▶ [Material fornecido]
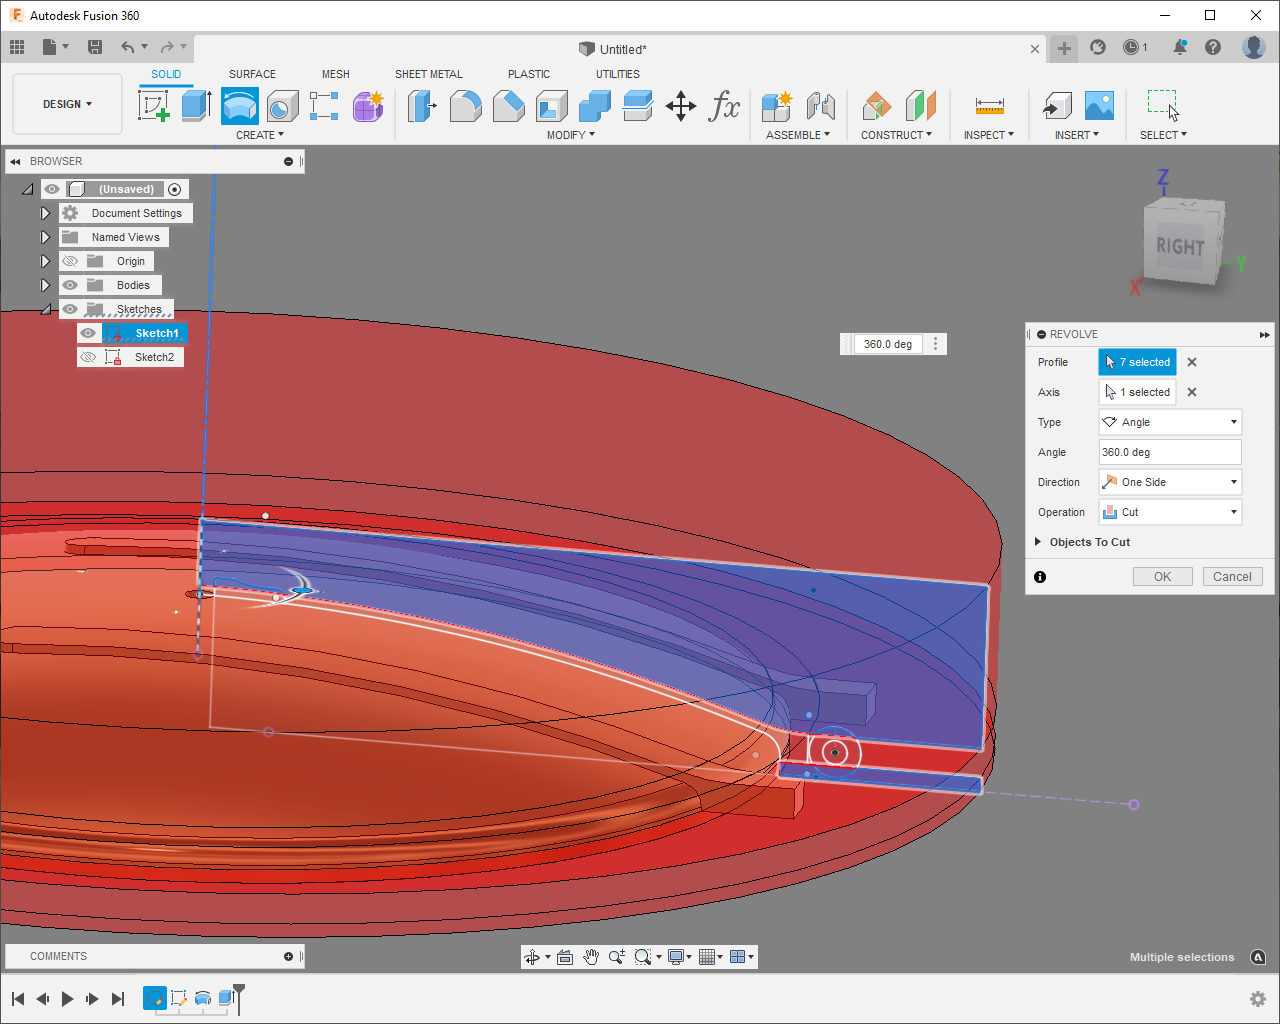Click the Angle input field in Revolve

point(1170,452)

---

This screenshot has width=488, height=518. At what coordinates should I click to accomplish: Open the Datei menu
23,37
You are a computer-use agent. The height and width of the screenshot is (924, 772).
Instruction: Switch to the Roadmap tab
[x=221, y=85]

---

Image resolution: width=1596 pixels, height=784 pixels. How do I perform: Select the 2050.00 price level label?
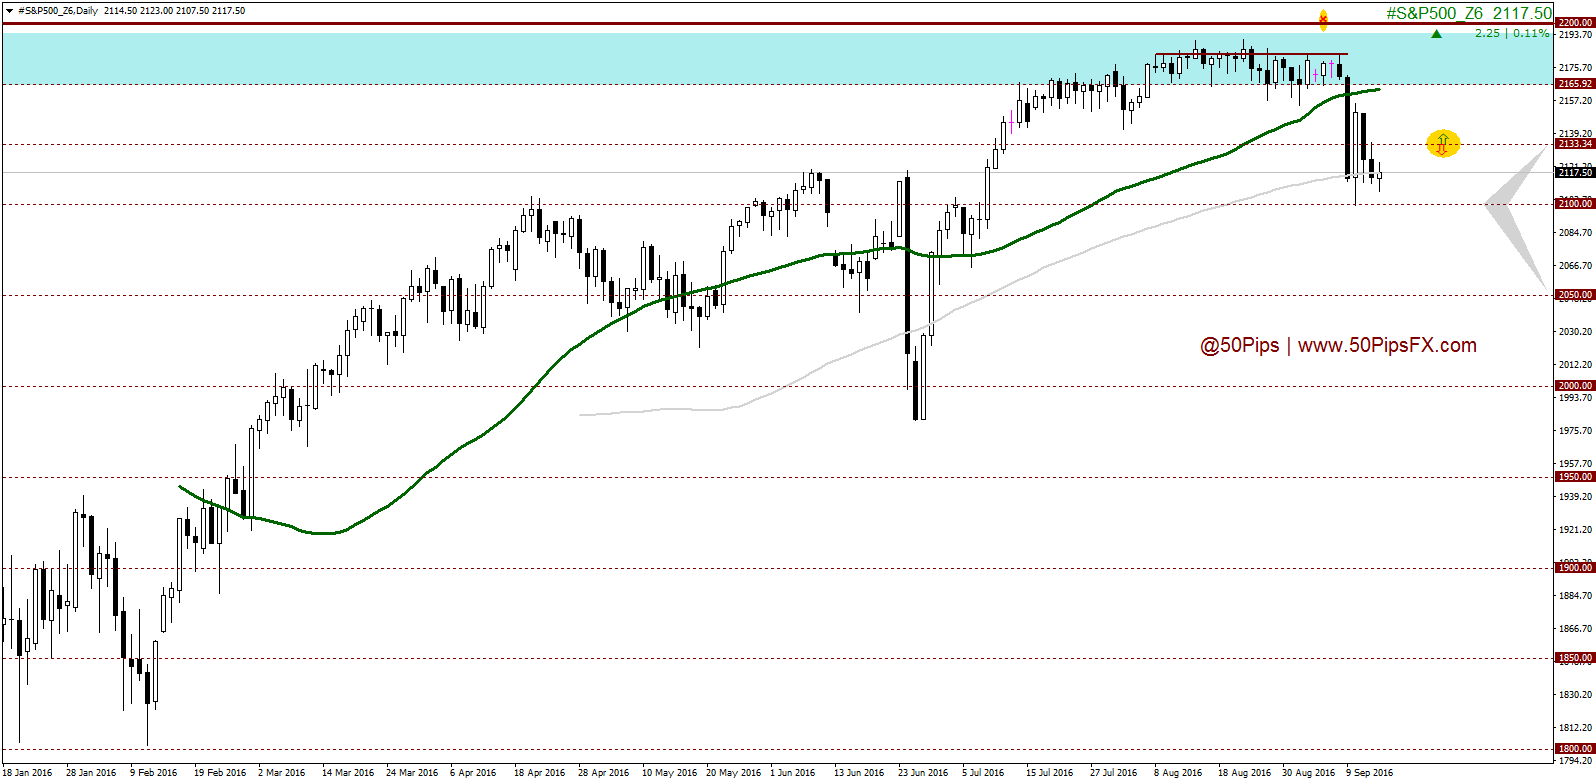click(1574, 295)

▶ [Objetivo do exercício]
Você pode reescrever as linhas entre a que contém "You are a computer-use" e a que contém "[x=221, y=85]", inclusive, trocando "Roadmap" por "Backlog" e mantendo todo o resto igual?

▶ [Resposta completa]
You are a computer-use agent. The height and width of the screenshot is (924, 772).
Instruction: Switch to the Backlog tab
[x=221, y=85]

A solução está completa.